A new study conducted by the European Bank for Reconstruction and Development (EBRD) and the UN Food and Agriculture Organization (FAO) has shown that the combined bioenergy from the two countries Turkey and Egypt could generate enough energy to supply 700,000 homes.

The energy could also produce enough renewable fuels to replace more than 2 million tonnes of oil each year. The findings are good news for two countries that are facing similar, and significant, energy challenges.

Turkey’s renewable energy plan

Economic growth and urbanisation in Turkey has resulted in a steady increase in electricity consumption, which is almost entirely met by imported fossil fuels.

To reduce this dependency and decrease the budget deficit, the country has adopted ambitious targets including raising the share of renewable energy from a level of 13.5% in 2013 to 20.5% in 2023.

In this context, the study shows that more than 25 million tonnes of crop residues – mainly from sunflower, maize and cotton – and an indicative 150 million tonnes of livestock residues from cattle buffalo and layer chickens could generate more than 1GW of electricity, or 100% of the national target for renewable energy from biomass.

Cotton stalk residues in particular have enormous potential – if 20% alone of the stalk residue were used to produce briquettes and pellets, an additional 1 million tonnes of oil equivalent (Mtoe) could be produced each year. This is equivalent to 30% of the biomass heating and cooling targets set out in the Turkish Renewable Energy Action Plan.

Overall, the identified bioenergy potential could result in greenhouse gas (GHG) emission reductions of 6 million tonnes of CO2 equivalent each year, which is equal to the emissions from more than 1.3 million passenger cars.  

Potential of biomass in Egypt

Egypt ranks amongst the 11 fastest growing greenhouse gas emitters in the world. In recent years, energy subsidies have led to a high budget deficit which the government is addressing through a reform that aims to decrease subsidies to 0.5 per cent of GDP by 2019.

Meanwhile, an ambitious renewable energy target has been set: increasing renewable energy installed capacity from 3,385 MW in 2012 to 11,320 MW by 2020, or 20% of the country’s energy mix.

The estimated availability of 5 million tonnes of crop residues and 14 million tonnes of livestock residues could unlock an energy potential of more than 750 MW, which is equivalent to 7% of the above target. The biofuels’ potential is estimated at about 1.8 Mtoe per year, or 30% of the annual liquefied petroleum gas consumption of the country.

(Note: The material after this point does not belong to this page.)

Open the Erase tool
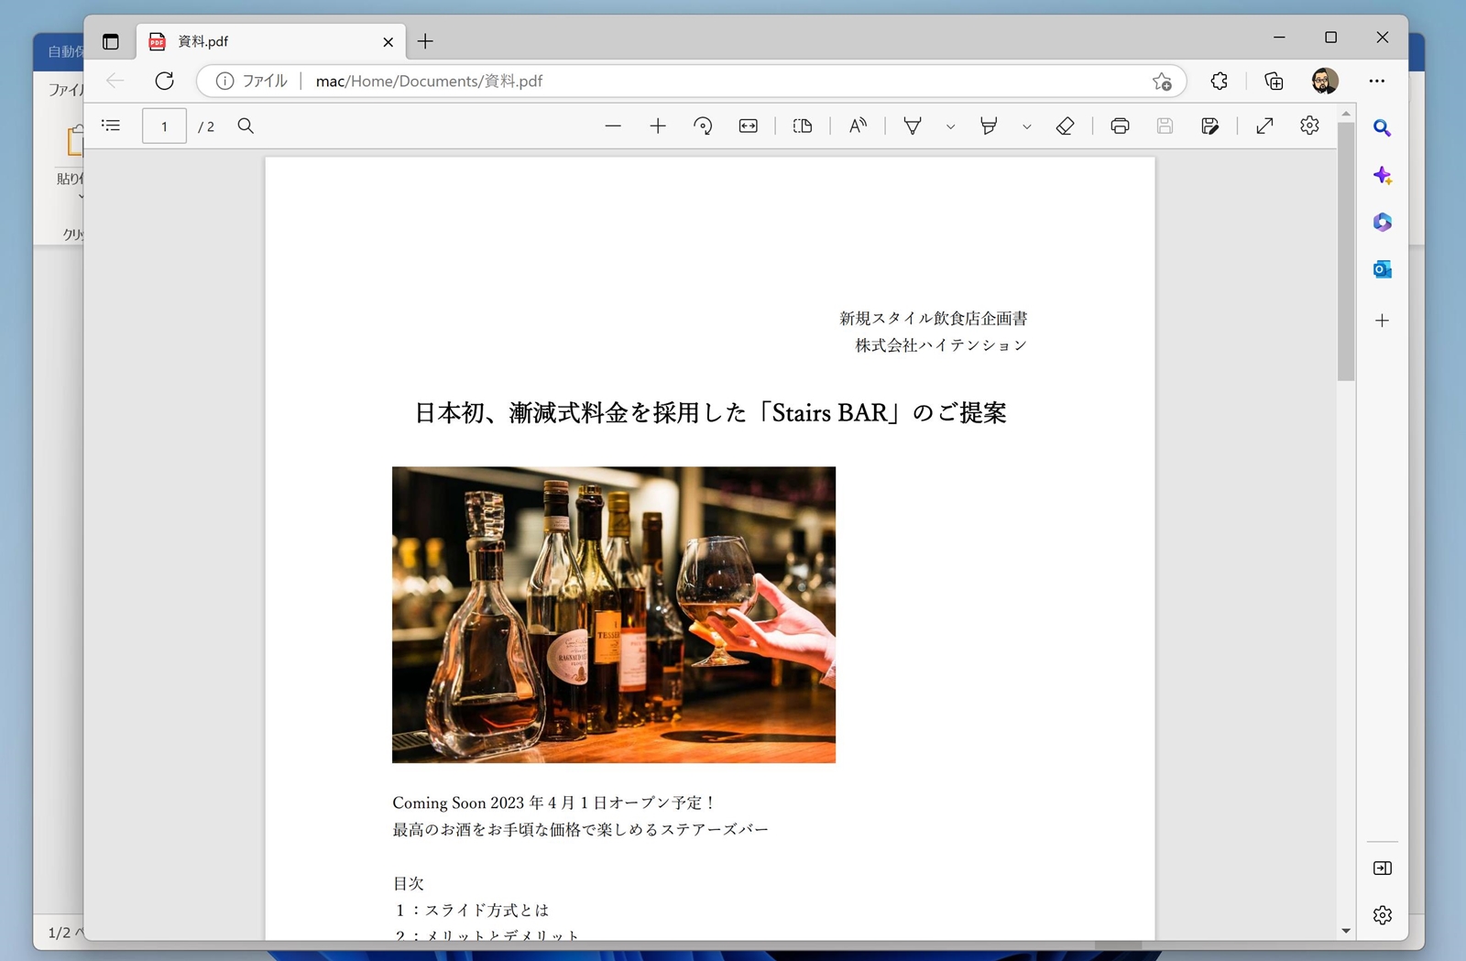 coord(1066,126)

These residues are mostly concentrated in the Governorates of Behera, Sharkia, Dakahlia and Kafr-El Sheikh, all in the Middle Delta region. Overall, emissions could be reduced by 6.5 million tonnes of CO2 equivalent (the same as 1.4 million cars on the road) annually.


While the study reveals the potential for biomass use, it also acknowledges challenges. A lack of awareness and understanding about where potential exists and how it can be exploited are currently limiting the scaling-up of biomass use.

Markets for technologies in this area are still nascent in both countries and there is also scope to improve the policy environment. In addition, the infrastructure and logistics required to develop the biomass supply chain are also very underdeveloped.

The study is an important first step towards the identification of sustainable ways for turning bio-wastes into energy. It provides a clear mapping of resources that are not related to the food chain and priority locations where these resources can be collected.

It also gives an initial idea of the most effective utilisation routes under different market conditions. The study is highly relevant for public and private sector stakeholders including market and policy makers, project developers and investors.

The EBRD intends to build on the results of the study and the network of professionals and government representatives created during this cooperation with the FAO to promote (and possibly finance) sound investment projects in the bioenergy space.

This will include working with the relevant authorities to improve policies and regulations and with sector and market players to develop the supply chains for residues as well as bioenergy production and utilisation platforms.